3. Collect identifying materials and supporting documents

The purpose for collecting identifying materials is to verify the investor’s identity. The types of identifying materials required will vary depending on whether it is a person, trust, private company, public company, institution or an adviser. Sometimes it may be necessary to determine the underlying investors (e.g., a wealth manager that advises multiple high net-worth individuals).

With regards to AML for an individual investor, the firm will want to ascertain the person’s name, recent addresses, date of birth, and tax identification number and supporting documentation (e.g., passport, government issued photo identification). For legal entities, fund managers should take reasonable steps to obtain the entity’s name, address, formation date, tax identification number and the authority it has to make such an investment.

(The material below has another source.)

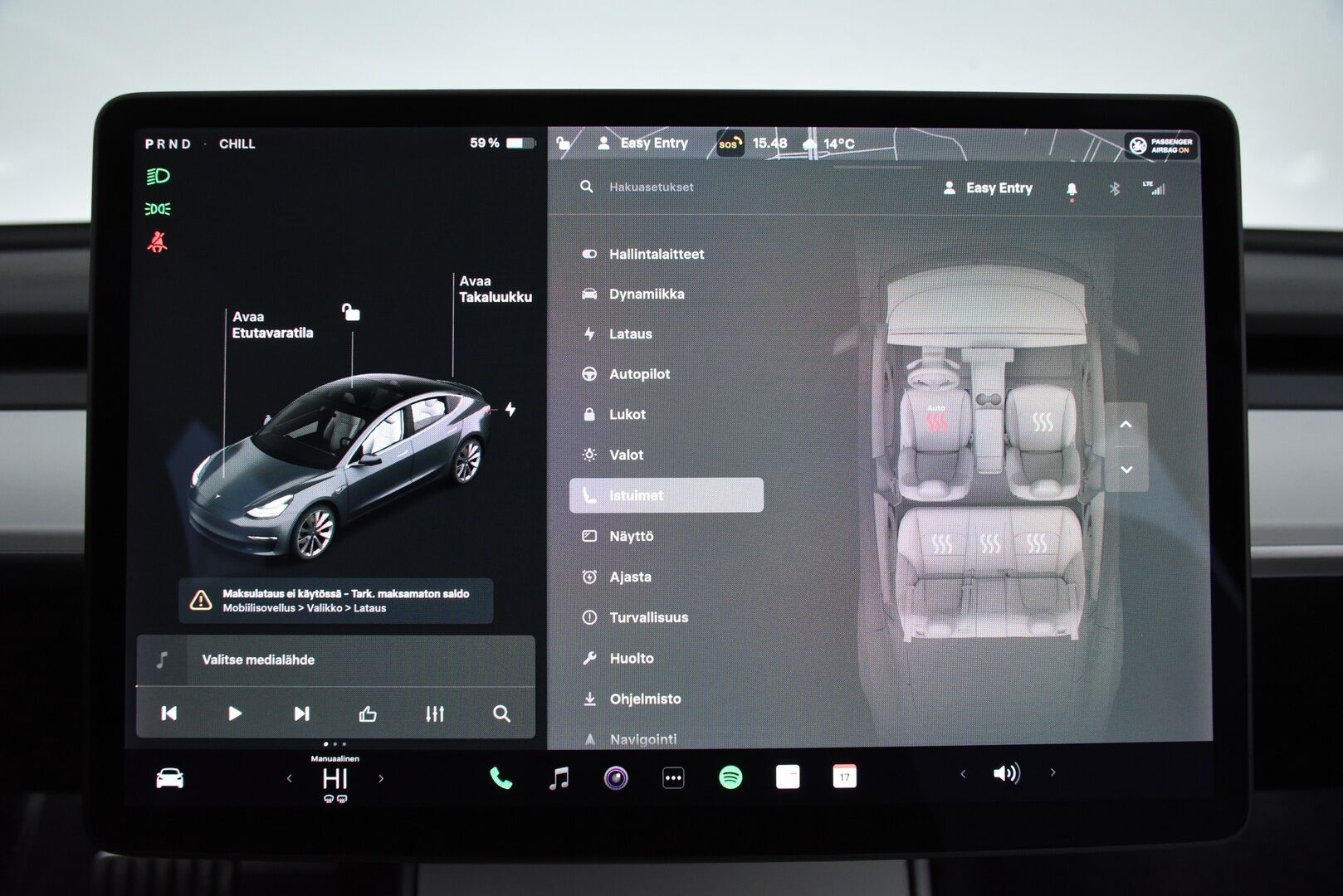The height and width of the screenshot is (896, 1343).
Task: Tap the 59% battery indicator
Action: 498,143
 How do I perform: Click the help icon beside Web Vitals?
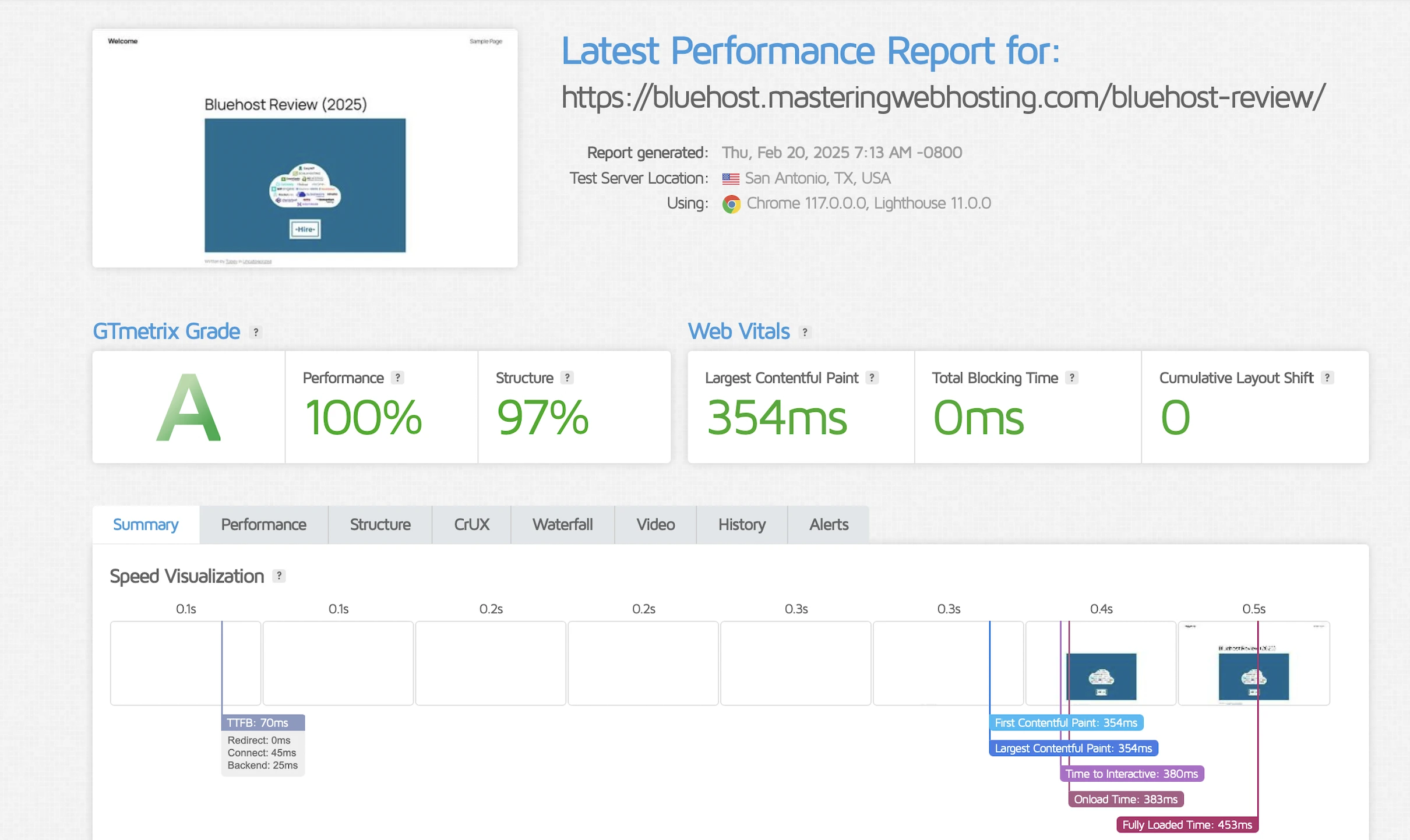(x=805, y=332)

Supporting documentation could include articles of incorporation, government-issued business license, a partnership agreement, or trust instrument, among other documents.

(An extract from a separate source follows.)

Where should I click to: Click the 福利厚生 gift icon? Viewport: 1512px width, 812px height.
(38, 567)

For investor verification, funds that are generally soliciting will also need to verify that the investor is qualified or accredited by reviewing IRS documents (e.g., tax return), a brokerage statement or a letter from an approved third party advisor (e.g., lawyer, accountant or broker-dealer) who has reasonable knowledge of the individual’s finances.

4. Diligence and evaluation

The key to setting up an acceptable AML compliance program is assessing the risk of the fund’s investor base and geographic location in which it conducts business. All investor identification documents should be examined to determine if further investigation is warranted. Factors that could lead to further investigation include: investors or investment companies located in jurisdictions considered as non-cooperative to the US, investors whose investment is routed through a foreign shell bank, investors who are in a jurisdiction designated by the Financial Action Task Force as being of concern for money laundering, or an investor who is a senior foreign political figure or any other investor who causes the fund manager or compliance officer to believe the funds may not be legitimate. Additionally, all investors should be checked against the Office of Foreign Asset Control list. On a regular basis, funds should re-evaluate its investor base to ensure there are no new AML concerns. When assets or accounts coming from prohibited sources are identified, the fund should discuss with legal counsel if it has a duty to report the incident. Further, the fund may be required to block those assets and place them into segregated accounts.

Fund managers should also perform diligence on those affiliated with the fund, including: all the investment professionals of the fund, CFO, investment committee and advisory board members, significant investors, placement agents, and others who may impact investment decisions. They should be evaluated for AML concerns as well as to insure that these individuals are in good standing with the SEC.

With regards to investor verification, if the fund has secured a tax document, brokerage statement or confirmation letter indicating the person’s income or net worth meets the standards as an accredited or qualified investor, it is operating in a safe haven and can accept this investor into the fund. If it cannot secure such documentation, the fund should discuss with legal counsel alternative methods for verifying the investor’s status as being qualified or accredited.

5. Record keeping

Funds should document and maintain a record of the actions taken by the fund, results of any investigations, and steps taken to clear or reject investors.

CONCLUSION

Recent decisions by the SEC expand on AML/KYC concepts. Funds should amend their compliance program accordingly. While many funds outsource portions of their compliance program, they are ultimately responsible for their own compliance.